Comenzó ayer el Rey la tanda de consultas con vistas a una nueva sesión de investidura, que previsiblemente será encargada al actual presidente en funciones, Pedro Sánchez. Ronda incompleta pues hay tres partidos, Bildu, ERC y Junts, que rechazan reunirse con Felipe VI. Los dos últimos arguyen como razón de peso para no acudir a Zarzuela el contenido del discurso que, hace hoy justo seis años, el jefe del Estado pronunció con motivo de la pretensión de la Generalitat de proclamar ilegalmente la independencia de Cataluña. ¿Por qué molesta tanto a los independentistas aquella alocución? Tal vez porque destapa sus vergüenzas, el atropello a la lealtad institucional que supuso que las autoridades de Cataluña incumplieran sistemáticamente la Constitución y su Estatuto de Autonomía de manera «consciente, reiterada y deliberada», con decisiones que vulneraron las normas aprobadas legal y legítimamente, «demostrando una deslealtad inadmisible» hacia el Estado al que ellos representaban en Cataluña. «Han quebrantado los principios democráticos (…) y han socavado la armonía y la convivencia en la propia sociedad catalana, llegando desgraciadamente a dividirla», dijo don Felipe.

Siendo un discurso excelente en su totalidad, las menciones a la deslealtad y la división resultan particularmente relevantes, en la medida en que los máximos responsables de aquella rebelión, Puigdemont y Junqueras, incurrieron en lo primero y provocaron lo segundo.
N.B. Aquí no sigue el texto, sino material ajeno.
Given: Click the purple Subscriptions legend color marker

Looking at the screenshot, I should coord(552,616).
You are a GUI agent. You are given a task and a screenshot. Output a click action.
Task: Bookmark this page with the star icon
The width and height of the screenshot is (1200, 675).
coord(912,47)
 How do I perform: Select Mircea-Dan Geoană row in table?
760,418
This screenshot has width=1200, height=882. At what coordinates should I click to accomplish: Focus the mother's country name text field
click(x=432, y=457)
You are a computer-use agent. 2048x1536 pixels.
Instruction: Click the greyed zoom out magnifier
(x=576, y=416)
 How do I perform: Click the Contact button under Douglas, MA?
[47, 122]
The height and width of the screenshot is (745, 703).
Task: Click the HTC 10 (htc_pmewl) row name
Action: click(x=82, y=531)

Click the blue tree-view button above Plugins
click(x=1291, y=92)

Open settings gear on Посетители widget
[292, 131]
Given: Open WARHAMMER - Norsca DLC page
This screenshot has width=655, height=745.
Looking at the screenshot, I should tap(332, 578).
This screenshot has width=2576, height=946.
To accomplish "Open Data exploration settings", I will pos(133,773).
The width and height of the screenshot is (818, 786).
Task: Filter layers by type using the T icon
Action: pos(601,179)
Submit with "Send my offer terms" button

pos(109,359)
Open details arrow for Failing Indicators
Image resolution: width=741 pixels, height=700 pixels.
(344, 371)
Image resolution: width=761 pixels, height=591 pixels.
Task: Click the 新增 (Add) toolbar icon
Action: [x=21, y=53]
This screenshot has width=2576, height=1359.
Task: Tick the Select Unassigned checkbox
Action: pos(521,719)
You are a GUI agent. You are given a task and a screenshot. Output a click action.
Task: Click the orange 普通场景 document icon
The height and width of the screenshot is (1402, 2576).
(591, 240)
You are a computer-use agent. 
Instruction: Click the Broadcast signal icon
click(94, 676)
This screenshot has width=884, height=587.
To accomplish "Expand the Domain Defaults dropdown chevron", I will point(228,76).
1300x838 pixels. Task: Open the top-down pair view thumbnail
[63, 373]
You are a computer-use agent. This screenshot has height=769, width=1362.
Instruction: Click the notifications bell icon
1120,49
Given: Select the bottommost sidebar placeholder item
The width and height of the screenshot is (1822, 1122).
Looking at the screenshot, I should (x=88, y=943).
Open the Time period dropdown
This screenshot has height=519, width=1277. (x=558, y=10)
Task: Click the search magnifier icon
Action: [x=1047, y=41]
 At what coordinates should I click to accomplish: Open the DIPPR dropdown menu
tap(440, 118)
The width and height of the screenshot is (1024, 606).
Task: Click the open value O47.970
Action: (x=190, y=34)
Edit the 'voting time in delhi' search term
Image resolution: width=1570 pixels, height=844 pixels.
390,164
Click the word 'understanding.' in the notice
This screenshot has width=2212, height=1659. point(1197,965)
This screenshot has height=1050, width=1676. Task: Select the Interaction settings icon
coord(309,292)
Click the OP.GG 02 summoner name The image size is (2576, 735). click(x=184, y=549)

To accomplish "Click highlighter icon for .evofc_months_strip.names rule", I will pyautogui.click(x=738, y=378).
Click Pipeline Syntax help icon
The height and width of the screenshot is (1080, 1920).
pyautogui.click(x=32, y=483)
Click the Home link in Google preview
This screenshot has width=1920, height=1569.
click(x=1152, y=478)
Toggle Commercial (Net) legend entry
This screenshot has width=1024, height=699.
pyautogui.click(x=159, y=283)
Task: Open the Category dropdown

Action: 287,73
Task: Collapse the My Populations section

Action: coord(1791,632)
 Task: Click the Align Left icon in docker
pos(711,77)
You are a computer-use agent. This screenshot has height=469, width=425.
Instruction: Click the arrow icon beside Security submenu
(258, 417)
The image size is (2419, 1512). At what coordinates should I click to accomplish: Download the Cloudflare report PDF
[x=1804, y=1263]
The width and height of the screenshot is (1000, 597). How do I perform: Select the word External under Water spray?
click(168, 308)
Lealtad es sinónimo de fidelidad, y su contrario es la traición. Semejante figura no está inserta en el Código Penal, pero sí en nuestro código moral. Se dice que una persona es honrada en la medida en que es leal y confiable. No se puede presidir o dirigir una alta institución del Estado desde la deslealtad, y menos si con esa actitud enfrenta a la sociedad hasta límites extremos, atentando contra la convivencia pacífica, como hizo Puigdemont a sabiendas, con predeterminación y alevosía, como demuestra su huida del país con nocturnidad, camuflado en el maletero de un coche, igual que los delincuentes. Con la gravedad moral, además, de haber huido dejando en la estacada a un grupo de consejeros que esperaban a su presidente esa mañana en la Generalitat para ofrecer una imagen de normalidad y restar valor al 155. Igual que le esperaba también un nutrido grupo de empleados, que quería recibirle entre aplausos habida cuenta de su «gesta». Hablando de honorabilidad, siempre se dijo en la Marina que el capitán debe ser el último en abandonar el barco. Puigdemont fue el primero, y lo hizo además a escondidas, de manera miserable, olvidándose de aquellos subordinados a los que debería proteger.

Pues bien, es este señor, Puigdemont, quien tiene en sus manos «el mando a distancia» del Gobierno de España, como ha reiterado en diferentes ocasiones Emiliano García Page, presidente socialista de Castilla-La Mancha. La deslealtad es por sí misma un motivo más que sobrado para desconfiar de quien hizo todo lo anterior sin inmutarse ni arrepentirse. Pero quizás lo peor es el segundo de los aspectos mencionados en el discurso del Rey. La división de la sociedad. El ataque a la convivencia. Crear desde las instituciones un clima de hostilidad y enfrentamiento que atentaba contra el espíritu de concordia consagrado en la Transición española, tan elogiado en todo el mundo.

Quizás por todo eso los seguidores de Puigdemont no quieren ir a ver al Rey. Se les cae la cara de vergüenza.